Pour simplifier et en langage cru, notre société se divise désormais en deux groupes : les êtres intelligents pour ne pas dire les surdoués et les imbéciles pour ne pas dire les ignares. Cet « ancien monde » incapable de tout ne peut évidemment pas se renouveler et s’adapter. Sa seule issue est la soumission avant sa disparition. Le « nouveau monde » étincelle d’une lumière universelle déversée à flot sur les zones branchées de la planète. Les espaces peuplés de pauvres peuvent bien s’accommoder de l’ombre. L’ombre dans ce cas d’espèce est le peu de cas que l’on fait de leur sort. L’ombre réservée aux démunis est l’absence totale de leur prise en compte dans les politiques fiscales, économiques et bientôt sociales. Les êtres étincelants d’intelligence du « nouveau monde » nous l’annoncent déjà : les prestations sociales doivent être revues ! Par revues, entendons diminuées, limitées et contingentées.

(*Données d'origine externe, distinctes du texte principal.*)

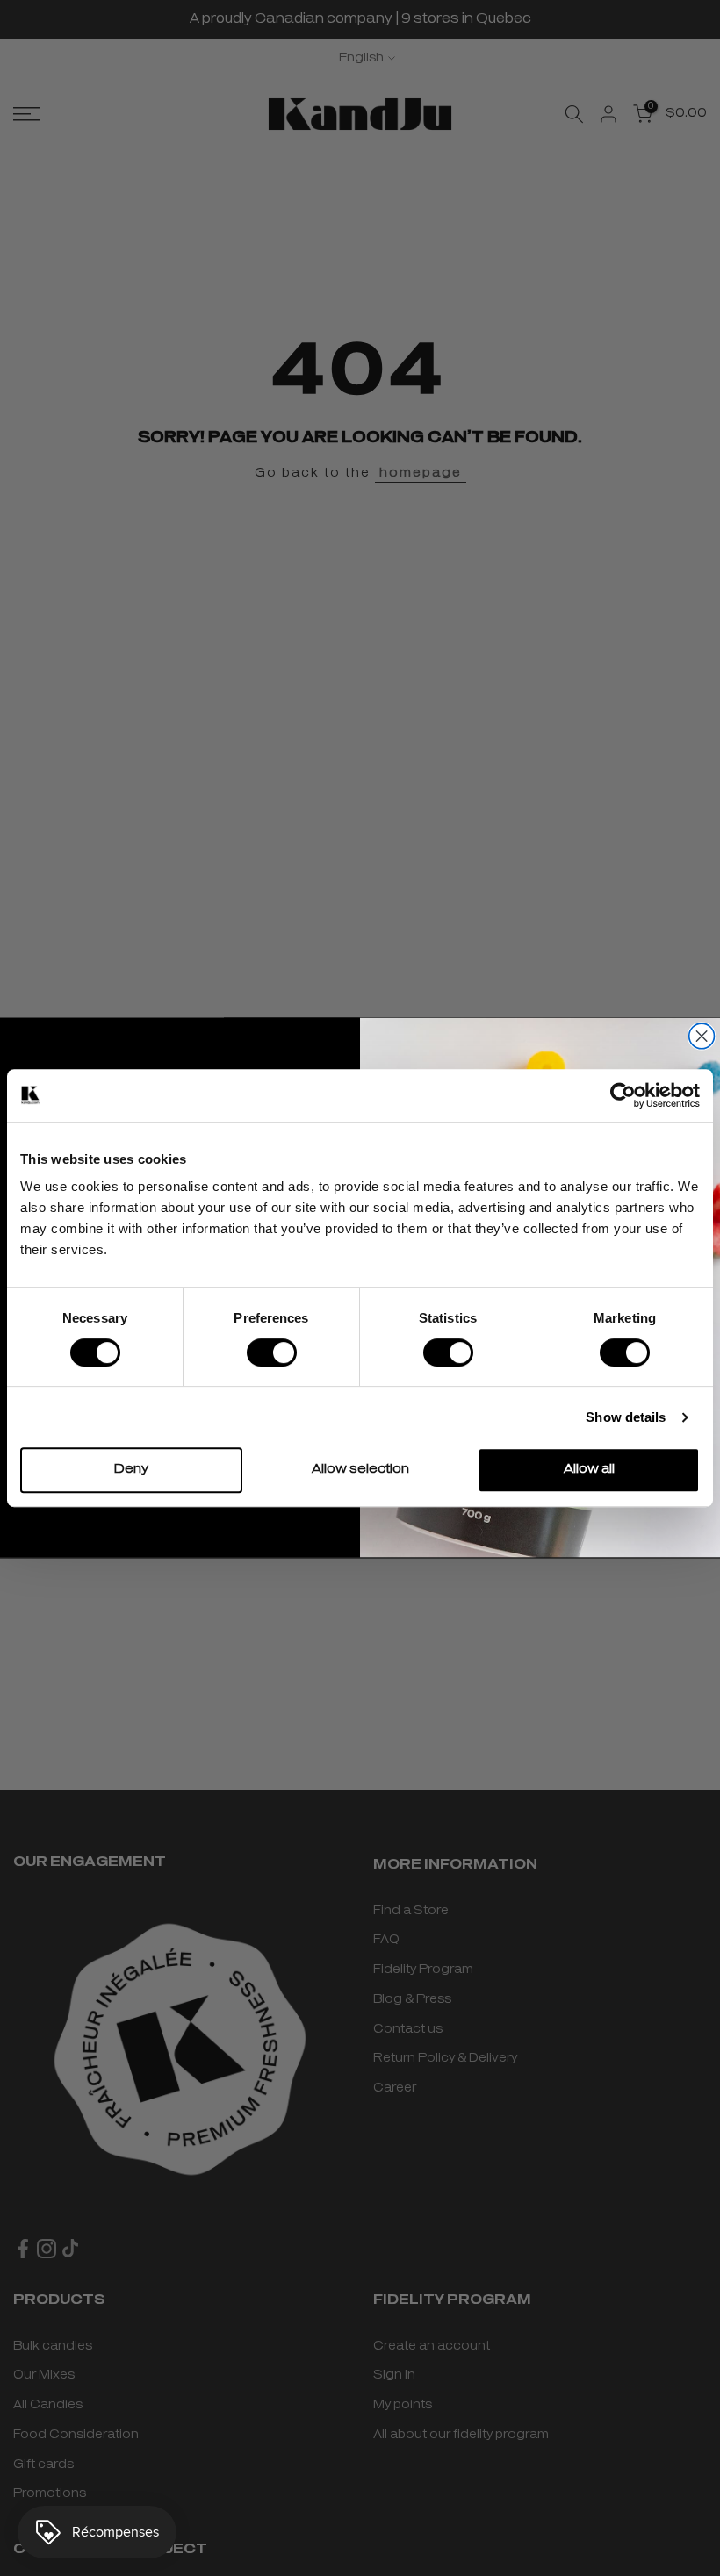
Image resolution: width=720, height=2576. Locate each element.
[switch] (272, 1352)
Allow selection (360, 1469)
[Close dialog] (702, 1036)
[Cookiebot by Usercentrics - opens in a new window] (623, 1095)
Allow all (589, 1469)
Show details (626, 1417)
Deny (131, 1469)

Notre démocratie contemporaine est façonnée pour et par ce « nouveau monde ». Il est notable de constater que les taux d’abstention, de votes blancs et de votes nuls ne sont pas des accidents électoraux ou une crise mais bien le reflet du fonctionnement « normal » de nos démocraties contemporaines. Ces dernières excluent désormais ceux qui appartiennent à « l’ancien monde ». On se débrouille très bien sans eux et on conçoit un avenir où ils ne tiendront aucune place. Vive le « nouveau monde » car à bien y réfléchir, cette exclusion de la majorité des citoyens, est une réponse possible à la surpopulation, la pollution, et la nécessité de s’adapter à la rareté des ressources et à leur contingentement. C’est cynique ? Seuls les individus peuplant « l’ancien monde » peuvent penser une chose pareille. En effet, parmi les innombrables tares qui handicapent cet « ancien monde » il y a les notions de justice, d’équité, de partage bref toutes ces notions obsolètes avec lesquelles on ne peut pas construire des fortunes chiffrées à plusieurs centaines de milliards d'euros.

Le « nouveau monde » a bel et bien perdu son humanité. L'ancien secrétaire d'Etat chargé du Budget, Christian Eckert, l’a dit récemment : Emmanuel Macron à un algorithme à la place du cœur. Ce n’est pas qu’Emmanuel Macron : tous les serviteurs du « nouveau monde » ont un algorithme à la place du cœur. Cela explique leur efficacité mais aussi le formidable chaos humain qu’ils laissent sur leur passage. L’avenir est sombre. L’Humanité se recompose et perd ses composantes sensible, affective, et empathique. Un monstre est en train de naître et ce monstre a pour nom l’avenir du « nouveau monde ».